Против имажинистов работала, хотя и с перебоями, идеологическая машина: центральные газеты с завидной периодичностью били по ним очередными убийственно-критическими памфлетами. Надо понимать значение прессы в те времена, уровень доверия к ней: в сущности, молодые советские граждане должны были отвернуться от этих шарлатанов. Но всё складывалось ровно наоборот: шарлатанов читали всё больше и больше.
В том числе и потому, что никакого «сладкого пения» не было — имажинистам было и что показать, и что сказать; и в своё дело они искренне верили.
Они были убеждены, что протаптывают тропы в то самое неизведанное, о котором часто говорил Есенин.
Шершеневич только что выпустил целую поэму, срифмованную исключительно на диссонансах, — такого никто до него не делал.
Мариенгоф достиг необычайных результатов, экспериментируя с разноударной рифмой.
Заразительны были сама их интонация, сама словесная жестикуляция: свободная, самоуверенная, прихотливая, кажущаяся необычайно новой.
Казалось, на этом задоре, с такой фантазией и хваткой можно далеко забраться.
Вот сейчас Есенин и Мариенгоф одновременно задумали поэмы — на самом деле драмы, — основанные на историческом материале: первый — об эпохе Екатерины Великой, второй — Анны Иоанновны.
И обязательно должно было получиться.
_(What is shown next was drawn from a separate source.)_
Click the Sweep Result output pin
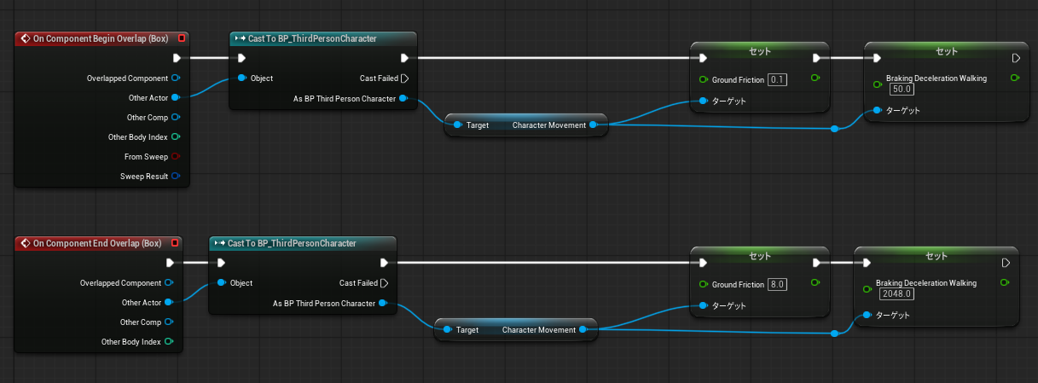The width and height of the screenshot is (1038, 383). [176, 177]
И Мейерхольд поставит в театре, не меньше.
Мемуарист Клим Буровий вспоминает о тех днях:
«Размашистыми мазками Есенин излагает мне свою теорию об образной поэзии.
— Но этого мало, этого мало! Нужно вам побывать на наших вечерах. Мы делаем революцию в поэзии, все теории кверху ногами переворачиваем».
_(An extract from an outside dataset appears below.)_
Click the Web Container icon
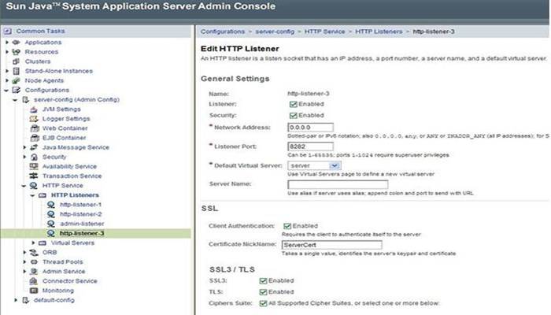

Ему вторит Надежда Вольпин, описывая тогдашнее общее состояние Есенина так: он «был бодр» и вёл себя, как «вождь секты фанатиков», — имея в виду имажинистов и всех их последователей.
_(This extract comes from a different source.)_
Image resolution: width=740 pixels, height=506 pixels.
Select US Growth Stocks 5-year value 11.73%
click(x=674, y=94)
В литературоведении принято ссылаться на статью Есенина 1920 года «Быт и искусство», опубликованную в 1921 году в журнале «Знамя», где он напишет: «Собратья мои увлеклись зрительной фигуральностью словесной формы, им кажется, что образ — это уже всё».
И далее: «У собратьев моих нет чувства родины во всём широком смысле этого слова».
И ещё: «Они ничему не молятся, им нравится только пустое акробатничество».
Все обращают внимание на претензию, выводы из неё делают самые далекоидущие; а надо бы заметить и иное: Мариенгофа, Шершеневича и прочих предельно чуткий к слову Есенин именует «собратьями» — а не, скажем, «коллегами по ремеслу» или даже «товарищами».
Он по-братски обращается к братьям.
Побуждения Есенина, написавшего эту статью, вполне прозрачны.
С одной стороны, он стал объектом постоянной критики — и должен был отвечать не только за свои выходки, но как бы делить ответственность с Шершеневичем и Мариенгофом за их поэтические эскапады или неудачи. В этой ситуации Есенин желал прочертить линию раздела: они урбанисты, они осмысленно играют — один в гаера, второй в паяца; я и сам играю в скандалиста, но в отличие от них умею молиться.